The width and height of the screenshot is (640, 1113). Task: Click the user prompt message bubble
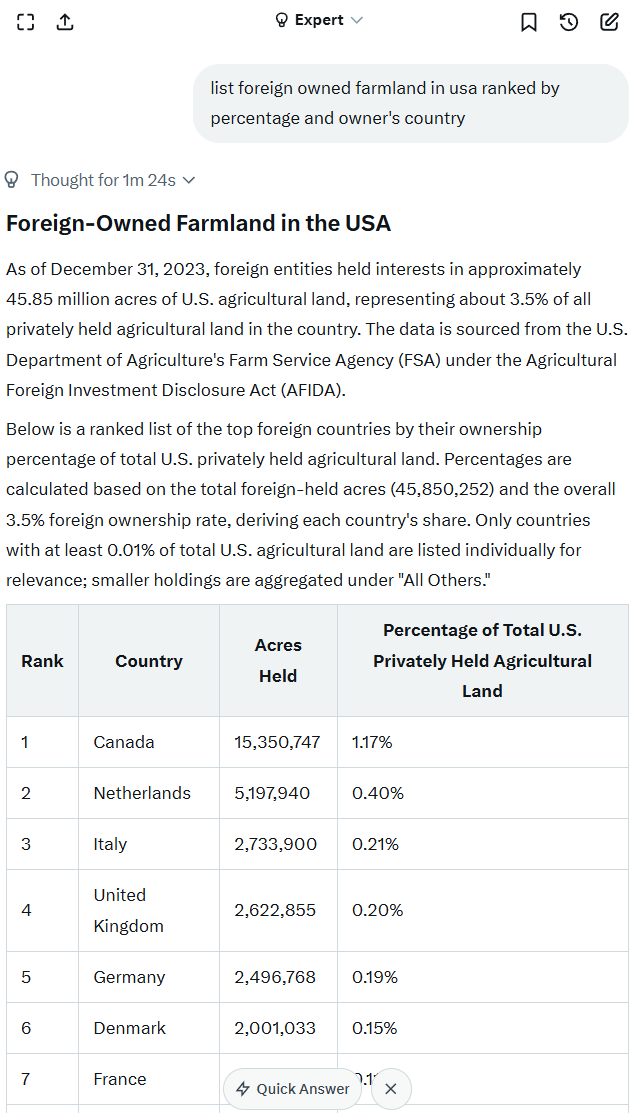coord(410,103)
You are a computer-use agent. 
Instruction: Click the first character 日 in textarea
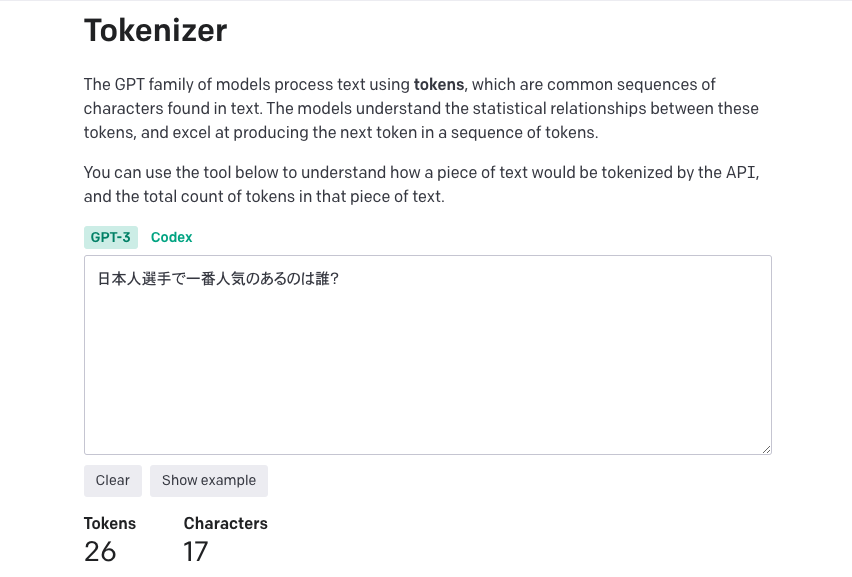(x=104, y=278)
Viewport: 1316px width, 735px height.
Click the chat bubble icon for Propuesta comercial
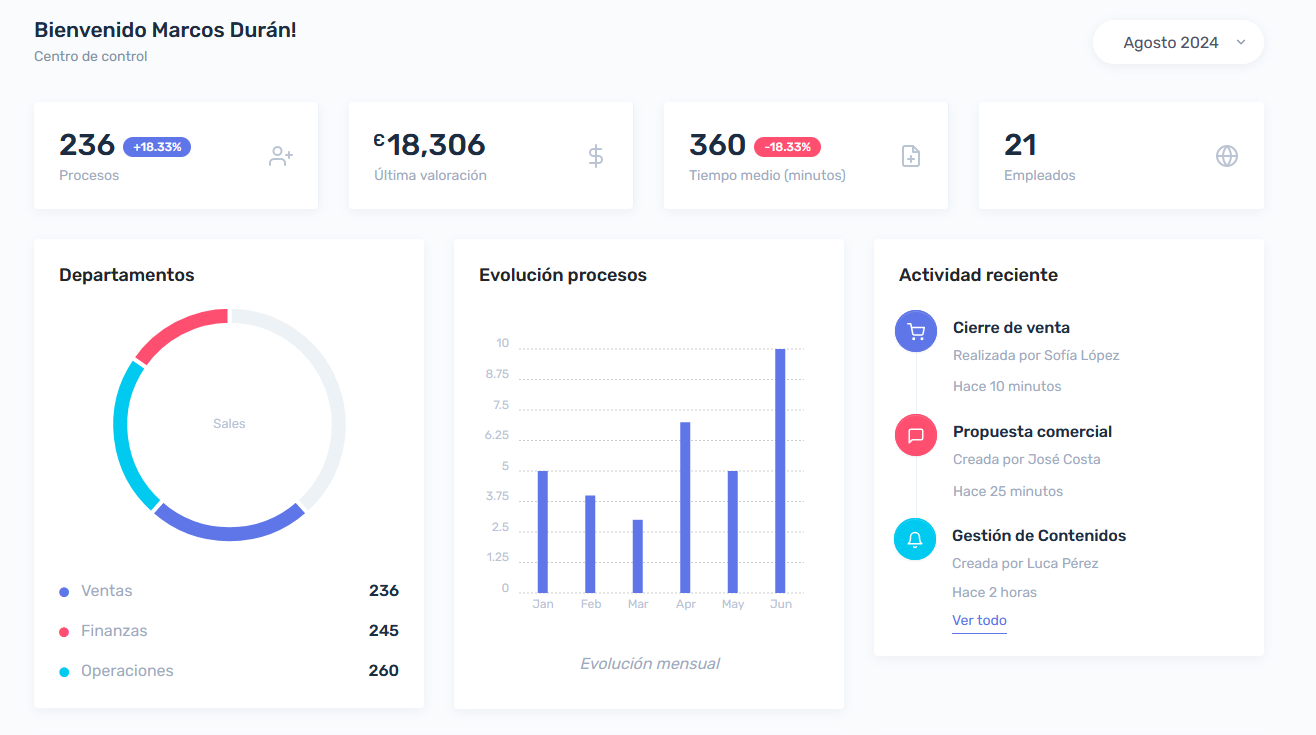click(x=915, y=435)
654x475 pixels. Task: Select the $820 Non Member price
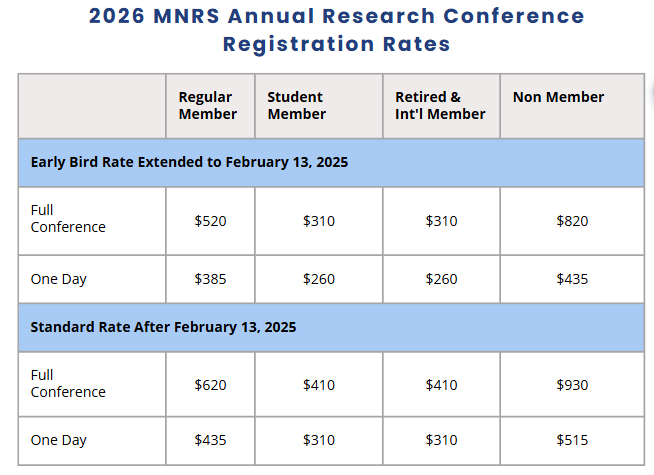(x=572, y=221)
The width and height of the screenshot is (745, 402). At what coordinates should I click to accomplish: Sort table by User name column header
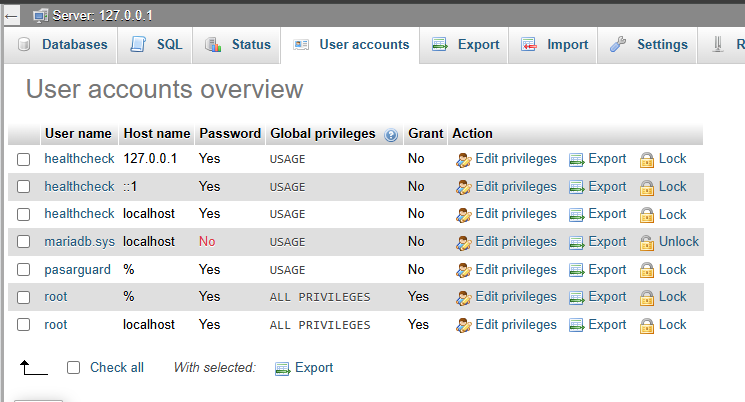(x=78, y=133)
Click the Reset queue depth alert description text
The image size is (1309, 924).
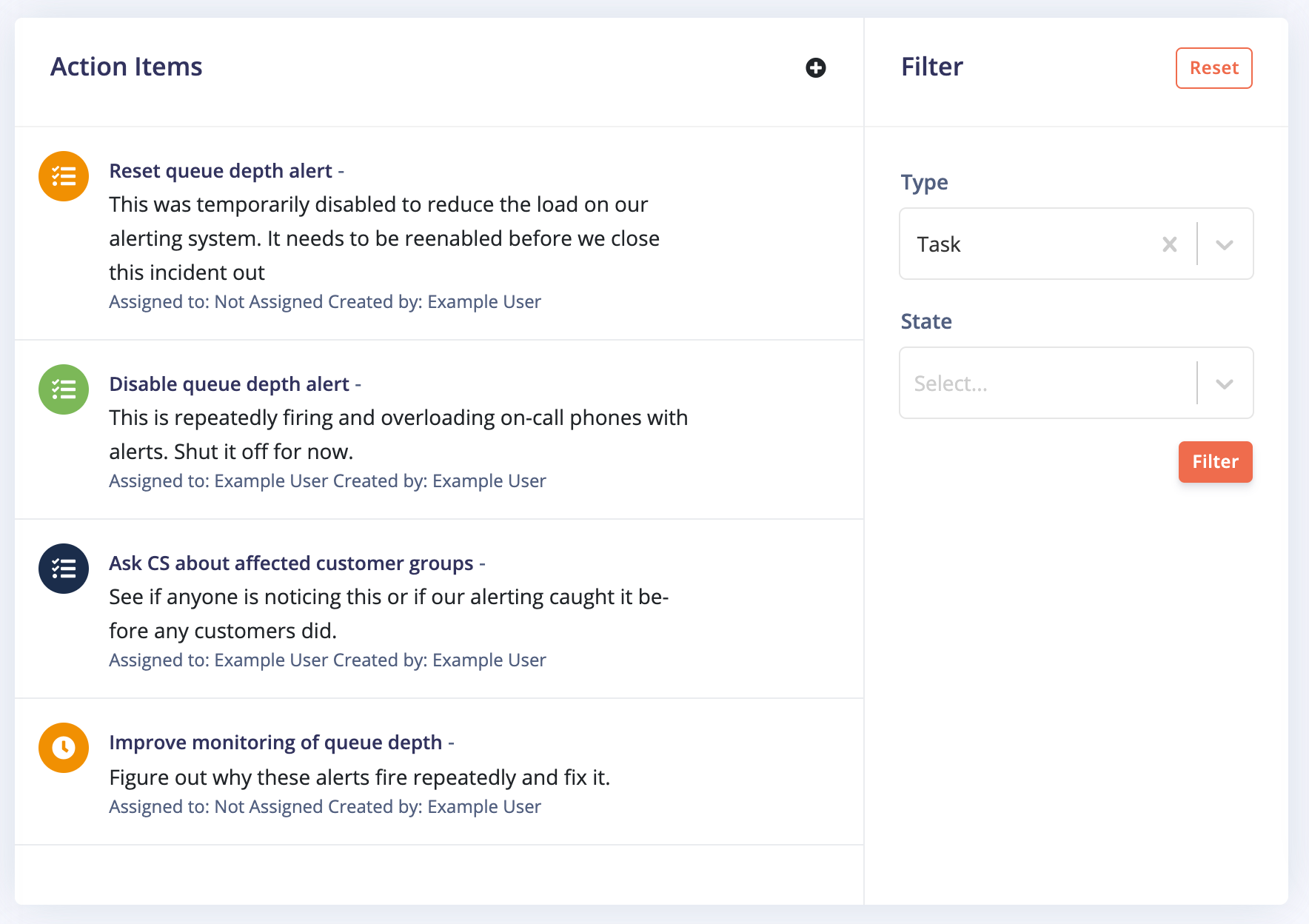pos(384,238)
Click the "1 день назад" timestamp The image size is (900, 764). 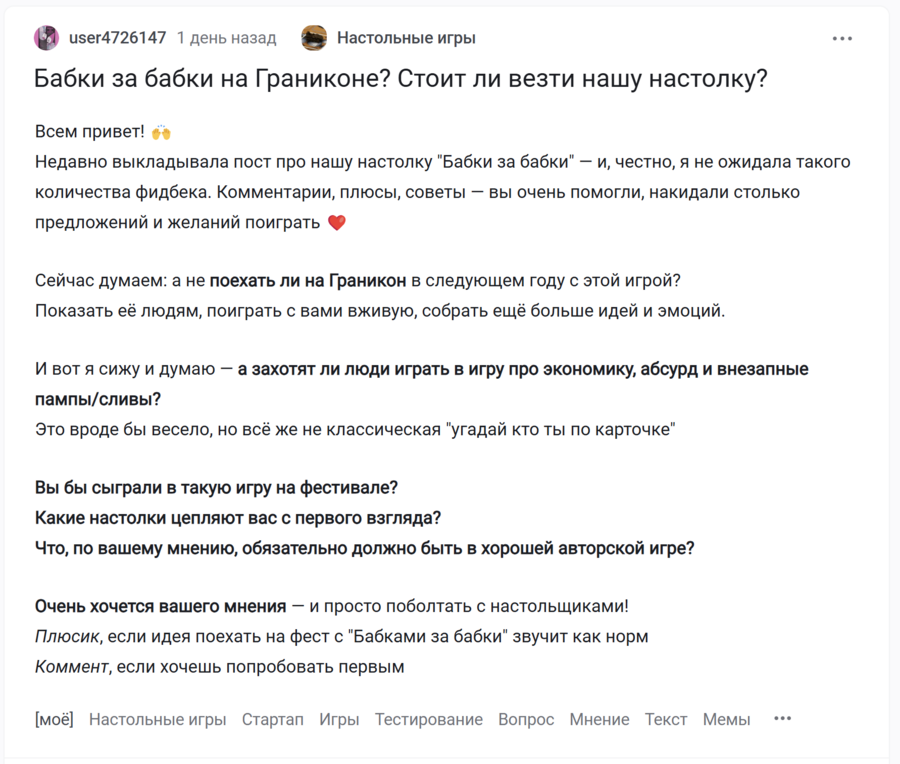click(226, 38)
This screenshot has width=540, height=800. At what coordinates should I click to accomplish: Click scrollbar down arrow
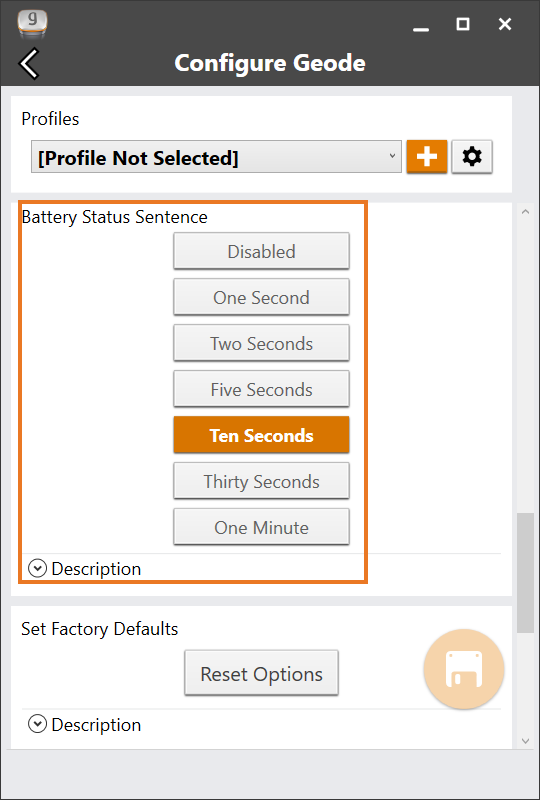[x=526, y=740]
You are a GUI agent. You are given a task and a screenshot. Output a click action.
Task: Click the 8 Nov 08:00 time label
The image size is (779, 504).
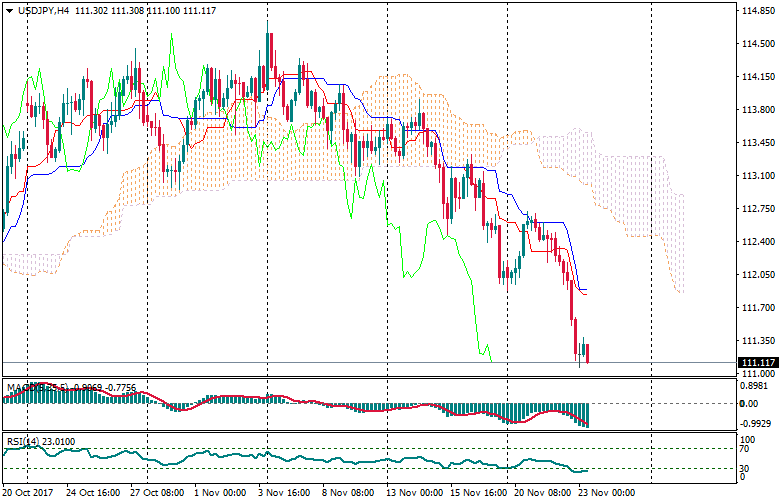tap(349, 493)
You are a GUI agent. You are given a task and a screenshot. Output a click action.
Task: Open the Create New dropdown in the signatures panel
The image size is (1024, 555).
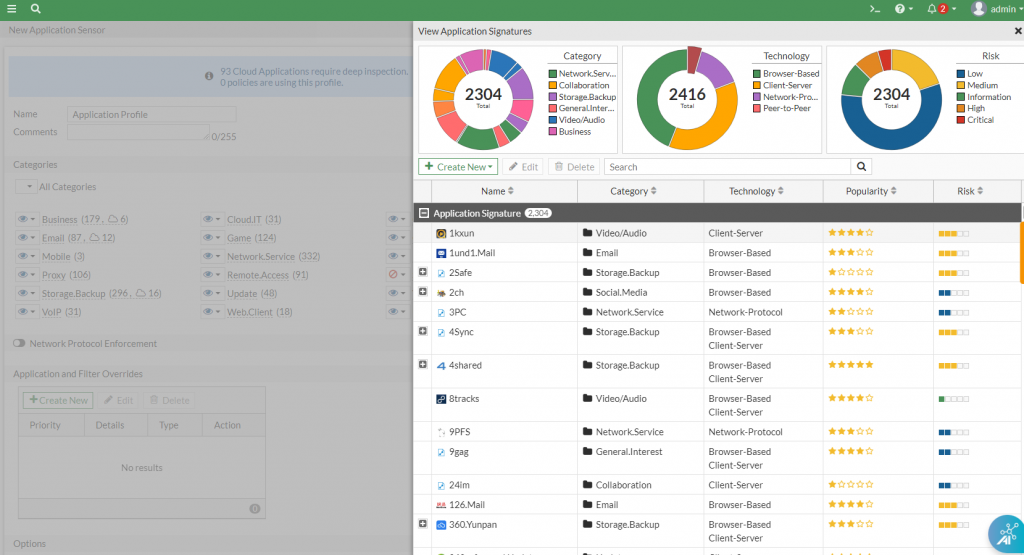pyautogui.click(x=457, y=167)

────────────────────

[WORK TO COMPLETE] Every line from the one containing "The image size is (779, 504)." through the end of the entries above is to be copied exactly; pictures are to be left out.

[ANSWER SPACE]
The image size is (779, 504).
tap(349, 493)
You are a GUI agent. You are given a task and a screenshot. Output a click action.
Task: Open the Create New dropdown in the signatures panel
The image size is (1024, 555).
pyautogui.click(x=457, y=167)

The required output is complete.